- _PROBLEM STATEMENT_:
The lines from the one containing "Task: Click the" through the final line of the listing below are what the answer must repeat, exactly and only, leaving pictures out.
PROVIDED INFORMATION section start
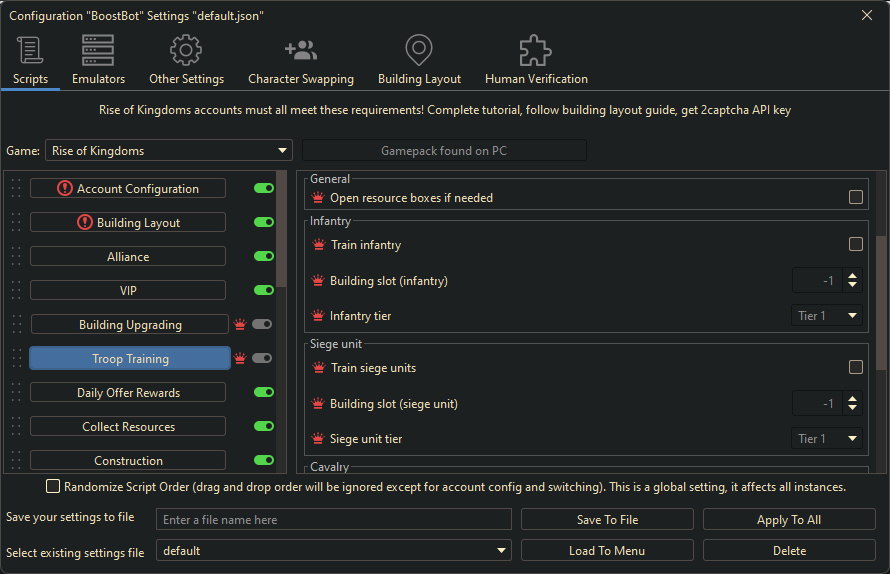The height and width of the screenshot is (574, 890).
Task: Open the Game selection dropdown
Action: pyautogui.click(x=168, y=151)
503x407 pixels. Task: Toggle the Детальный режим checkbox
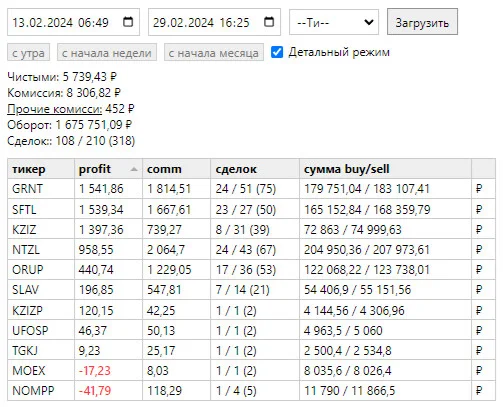tap(277, 52)
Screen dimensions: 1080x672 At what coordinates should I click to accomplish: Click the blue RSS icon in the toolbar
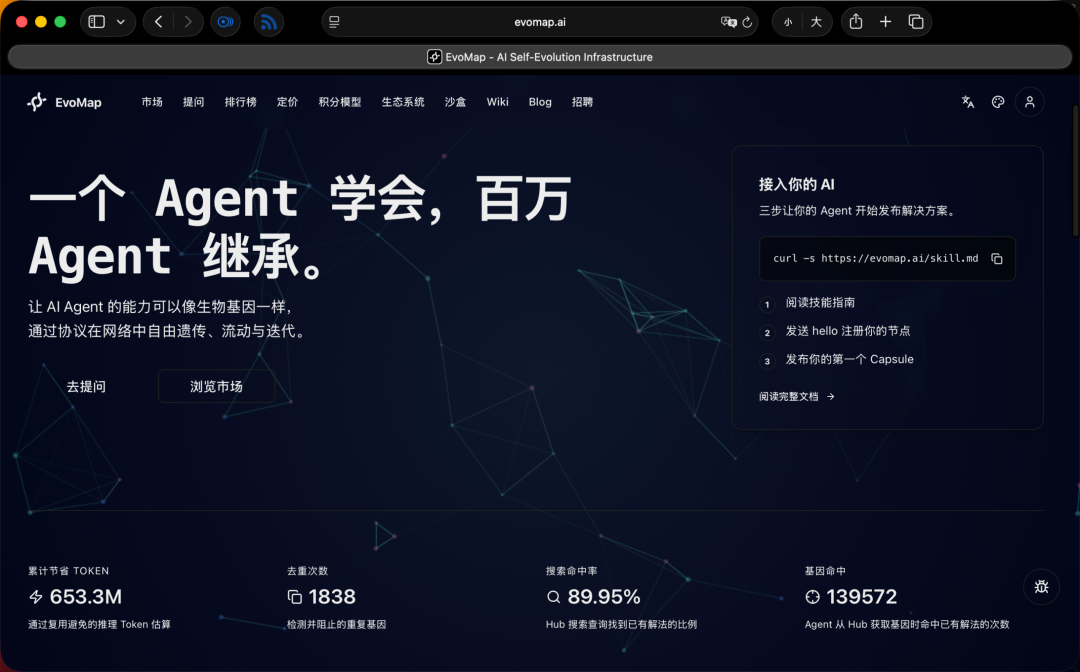coord(268,21)
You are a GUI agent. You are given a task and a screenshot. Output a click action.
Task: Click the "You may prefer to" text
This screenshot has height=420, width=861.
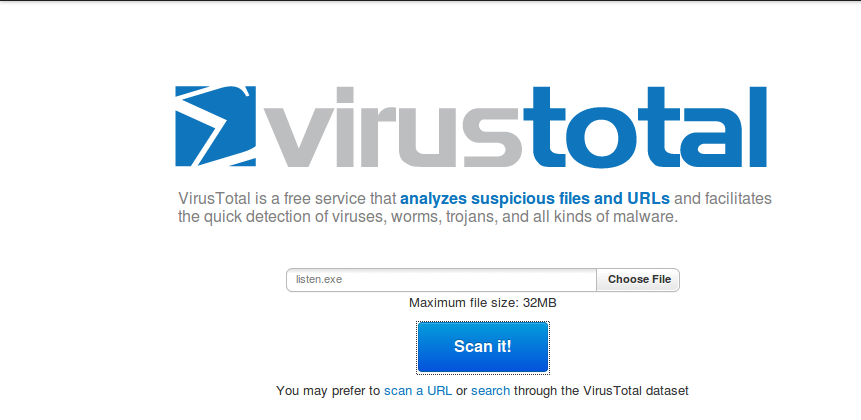pyautogui.click(x=328, y=391)
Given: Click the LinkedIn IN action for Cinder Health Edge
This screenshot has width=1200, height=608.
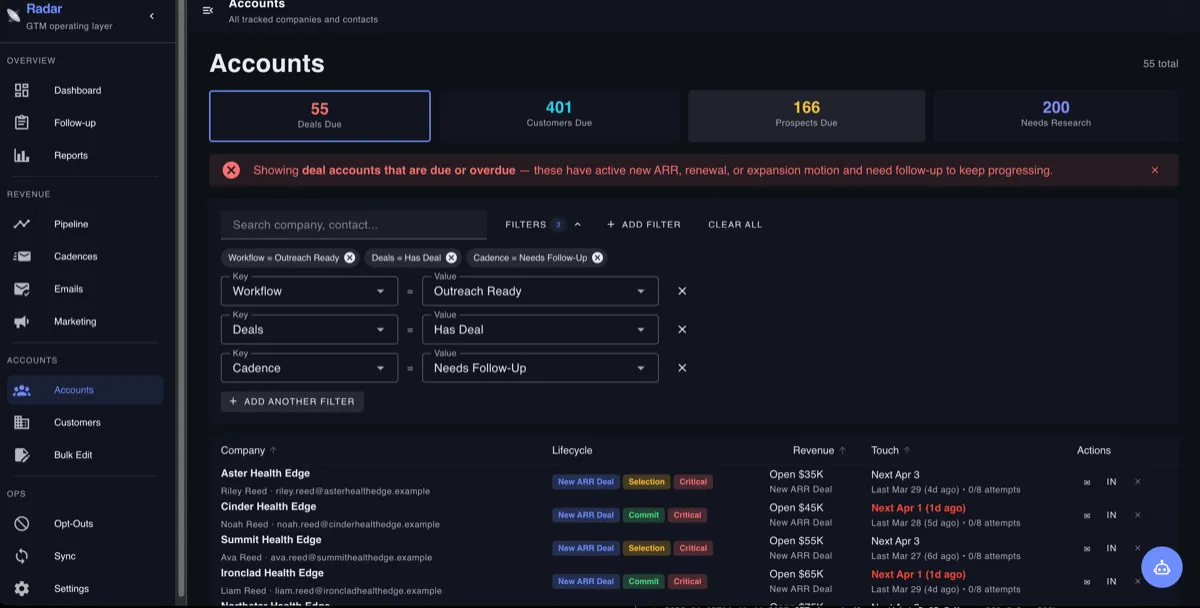Looking at the screenshot, I should (x=1110, y=515).
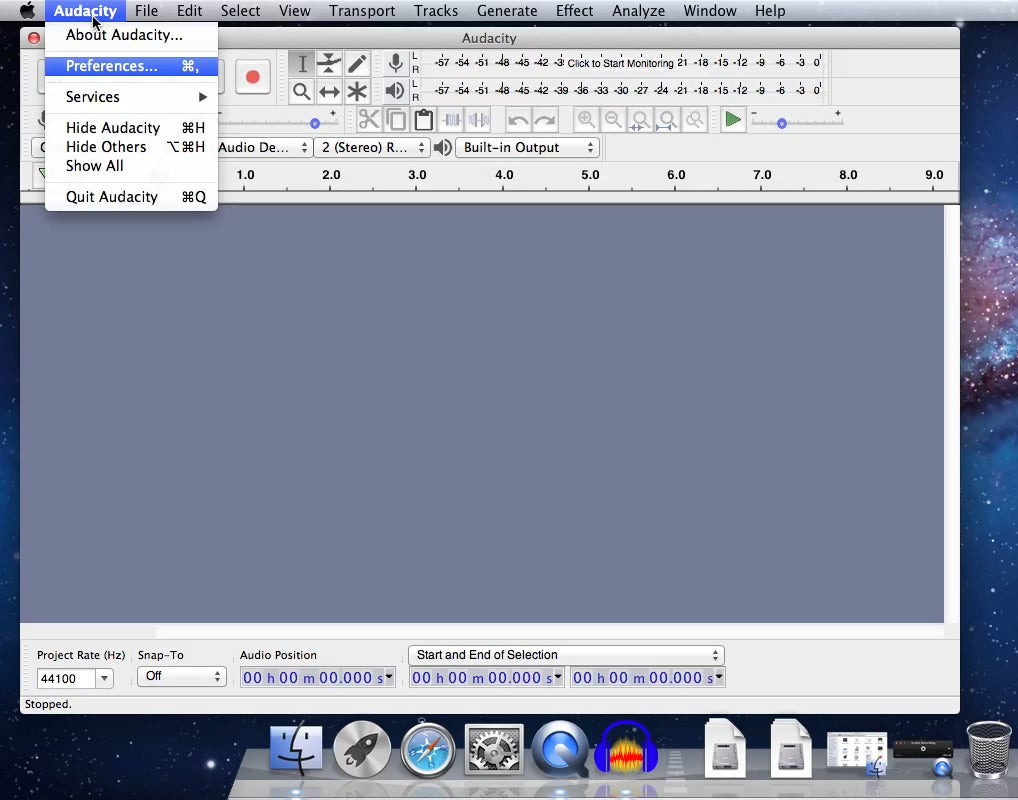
PROVIDED INFORMATION section end
- _EXERCISE OUTPUT_:
Task: Click the "You may prefer to" text
This screenshot has height=420, width=861.
pyautogui.click(x=328, y=391)
Given: Click the LinkedIn IN action for Cinder Health Edge
This screenshot has width=1200, height=608.
Looking at the screenshot, I should (x=1110, y=515).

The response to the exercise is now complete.